Alexander thinks about this. His head tilts—that familiar gesture that makes him look like a tiny professor studying a particularly interesting specimen.
“Is that what you do?” he asks. “Fight sleep to watch us?”
“Sometimes.”
“That’s dumb.”
“Probably.”
“But also kind of nice.”
Kyle shifts beside him. The movement is small—just a slight adjustment of weight, a repositioning of his legs.
“We need to clean them,” Ethan says. He’s standing near the whelping box.
“Clean who?” Alexander asks.
“The puppies. And Gas. There’s still… material on them. The amniotic fluid, the—”
“Ethan.” I lift a hand. “We know.”
“I’m just saying. From a hygienic standpoint—”
“We know.”
He nods, satisfied that the point has been made, even if no one shares his urgency.
Madison is still sitting exactly where she was through the entire ordeal—cross-legged on the floor, Eleanor clutched to her chest. Her dark eyes move between the puppies, Gas, and the rest of us. She hasn’t said anything since the first puppy started breathing. She’s just watched. Just waited.
I push myself up from the floor.
My knees scream. My back joins in—a full chorus of protest from joints that have been locked in place for too long. I’m thirty-two years old and feel eighty. I feel like something that should be returned to the manufacturer for defective parts.
“Okay.” My voice sounds steadier than I feel. “Here’s what we’re going to do. I’m going to get warm water and clean towels. Ethan, you’re in charge of making sure the puppies stay warm. Alexander—”
“I want to help clean them.”
“You can help. But gently. They’re very fragile.”
“I know. I know they’re fragile. I’ve been gentle all night. I’ve been so gentle—”
“I know you have, baby.”
He stops.
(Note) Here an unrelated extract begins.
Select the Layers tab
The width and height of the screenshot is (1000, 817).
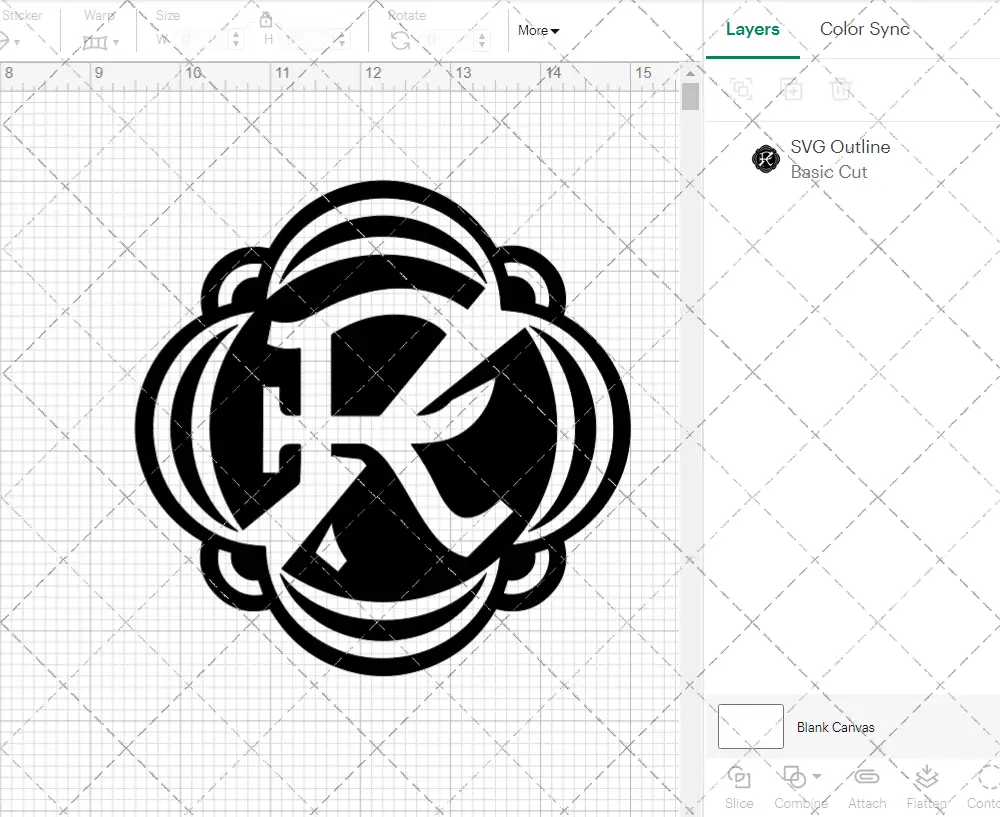coord(752,29)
His mouth closes. Something in his face shifts—softens—and for a moment he looks less like a five-year-old who’s been awake far too long and more like something smaller. Something that needs to be held.
“You did so good,” I say. “You did so, so good.”
His lower lip trembles.
“Don’t,” he says, his voice cracking. “Don’t be nice to me right now. I’ll cry.”
“That’s okay.”
“No, it’s not. I’m not a baby. I didn’t cry when the puppy wasn’t breathing. I was brave.”
“You were.”
“I was so brave, Mama. I counted and I pressed and I didn’t—I didn’t—”
He’s crying now.
The tears come fast, carving clean tracks through whatever is smeared on his cheek, dripping off his chin and onto his ruined pajamas. His whole body shakes with it—sobs that feel too big for such a small frame.
Kyle’s arm comes around him.
“I know,” Kyle murmurs. “I know. You were so brave.”
“I was so scared, Daddy.”
“I know.” Kyle’s eyes close. His chin rests on top of Alexander’s head.